With the Apple Smartwatch, wearables came of age. The new segment is shaking up various industries with double-digit growth rates – and enabling new players to benefit from digitalisation.
In autumn 2014, Apple introduced its Smartwatch, which had long been the subject of speculation. Some industry observers viewed this as a breakthrough for the wearables product category. Although, calculated across all brands, around 30 million smartwatches were sold in 2015 according to estimations by Gartner, in comparison to this, sales of fitness bracelets, heart rate monitors, chest bands and other activity monitors totalled more than 80 million. According to the Statista statistics portal, two years ago the IDC forecast sales of 65 million of this “wrist wear” for 2015; the thing is, this alone would have been an almost threefold increase compared to 2014. The clear market leader is still FitBit, followed by Xiaomi, Garmin, Samsung and Jawbone.
“By 2020, 35 per cent of the population in developed markets will wear a wearable”
Nick Jones, Gartner
But what Apple’s involvement clearly shows is that the major players in the electronics industry are now also interested in the wearables market. And they are not the only ones. The Fossil Group, famous for fashion brands such as Diesel, Emporio Armani and Michael Kors, sees huge market potential here and, following the “Q” smartwatch, plans to launch more than a hundred wearable products this year. It is clear that wearables have now reached the lifestyle segment, allowing industries that had previously been far removed from technology to benefit from the digitalisation boom.
Market researchers are also forecasting massive growth for the coming year. For 2016, Gartner forecasts sales of almost 275 million wearables, including 116 million Bluetooth headsets and 50,000 cameras worn on the body in the style of the GoPro. Total global revenue is just under 29 billion dollars, of which smartwatches make up 11.5 billion.
The new market research company Idtechex, which specialises in new technologies, is looking a little further into the future and believes that wearables sales will increase to 70 billion dollars per year until 2025. At last year’s Gartner Symposium, analyst Nick Jones estimated that sales would total 500 million devices by 2020. In developed markets, 35 per cent of the population will use at least one wearable.
Incidentally, the statistics vary considerably depending on the source. This is due to the definition of the term “wearable”. Some people understand this to mean fitness trackers and smartwatches, above all, while a broader definition includes all devices that are worn on or close to the body, as well as smart clothing, which is sure to become increasingly important in the future.
As well as the device providers, other industries are benefitting from the growing wearables market: chip manufacturers, designers, system integrators and OEM manufacturers, testing organisations, software developers, cloud service providers, and telecommunications providers anticipate new business fields and sales.
However, wearables provide new opportunities not only for the familiar players, but also for start-ups with innovative ideas. Jones noted that this market is currently still immature. Projects are often financed through crowdfunding, and some of them soon fail. The industry lacks stable standards – at present, there is a struggle between providers, experience and APIs.

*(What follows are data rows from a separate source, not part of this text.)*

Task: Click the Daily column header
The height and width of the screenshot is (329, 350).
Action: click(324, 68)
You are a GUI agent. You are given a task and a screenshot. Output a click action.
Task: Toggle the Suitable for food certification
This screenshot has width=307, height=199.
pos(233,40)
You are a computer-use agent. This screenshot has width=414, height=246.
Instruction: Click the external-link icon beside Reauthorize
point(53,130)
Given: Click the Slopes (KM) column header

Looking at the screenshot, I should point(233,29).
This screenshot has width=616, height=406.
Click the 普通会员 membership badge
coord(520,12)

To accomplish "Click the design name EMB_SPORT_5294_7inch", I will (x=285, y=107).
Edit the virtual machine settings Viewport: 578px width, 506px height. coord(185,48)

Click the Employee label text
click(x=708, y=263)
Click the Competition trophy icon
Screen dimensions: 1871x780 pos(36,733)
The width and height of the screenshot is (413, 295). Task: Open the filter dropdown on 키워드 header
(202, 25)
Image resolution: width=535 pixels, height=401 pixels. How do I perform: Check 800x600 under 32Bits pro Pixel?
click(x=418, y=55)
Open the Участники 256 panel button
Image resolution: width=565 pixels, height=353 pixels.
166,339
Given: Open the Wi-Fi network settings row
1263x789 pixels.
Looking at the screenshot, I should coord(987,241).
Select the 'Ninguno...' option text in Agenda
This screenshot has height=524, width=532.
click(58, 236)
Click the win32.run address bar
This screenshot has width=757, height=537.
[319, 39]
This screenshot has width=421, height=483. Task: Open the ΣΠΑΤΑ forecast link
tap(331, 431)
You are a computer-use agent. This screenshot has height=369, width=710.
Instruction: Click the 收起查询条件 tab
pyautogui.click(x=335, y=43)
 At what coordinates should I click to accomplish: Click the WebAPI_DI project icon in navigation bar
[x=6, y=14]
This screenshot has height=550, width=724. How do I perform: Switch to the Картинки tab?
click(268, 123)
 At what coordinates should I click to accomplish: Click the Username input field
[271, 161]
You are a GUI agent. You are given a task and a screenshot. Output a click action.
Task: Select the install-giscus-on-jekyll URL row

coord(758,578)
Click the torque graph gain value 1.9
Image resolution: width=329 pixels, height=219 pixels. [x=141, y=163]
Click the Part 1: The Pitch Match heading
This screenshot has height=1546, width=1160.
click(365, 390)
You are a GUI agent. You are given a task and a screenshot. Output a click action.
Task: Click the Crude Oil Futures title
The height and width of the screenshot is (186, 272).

The fashion and jewellery industry sees completely new growth opportunities in the wearables market
Innovation is continuing apace, both in terms of functionality and interaction between the wearables and their wearers. While today’s wearables predominantly communicate via text messages (such as smartwatches) Jones believes that haptic, acoustic and visual indicators will increasingly be used in the future. For example, smart jewellery that indicates incoming messages by changing colour. Operation will increasingly involve microinteractions, such as gesturing and pressing together or shaking.
For the foreseeable future, the health care sector will remain the dominant market for wearables. For Idtechex, health care includes medical applications as well as devices and apps for fitness and wellness needs, and they name Apple, Accenture, Adidas, Fujitsu, Philips, Reebok, Samsung, SAP and Roche as key market players.
Existing medical applications range from blood pressure monitors controlled via smartphone to hearing aids with an integrated heart rate monitor, from Bluetooth-compatible blood sugar sensors and the mobile ECG monitor to the smart pill, which provides endoscopic images on its way through the digestive tract. In the future, the range of applications will become much broader; for example, in the area of percutaneous medication: intelligent plasters will measure relevant vital statistics and release precisely the required dose of the medication. Thanks to nanotechnology, sensors and therapeutic actors that act directly inside the body will also be used more and more, thus enabling more precise diagnoses and treatments that are individually tailored to the patient.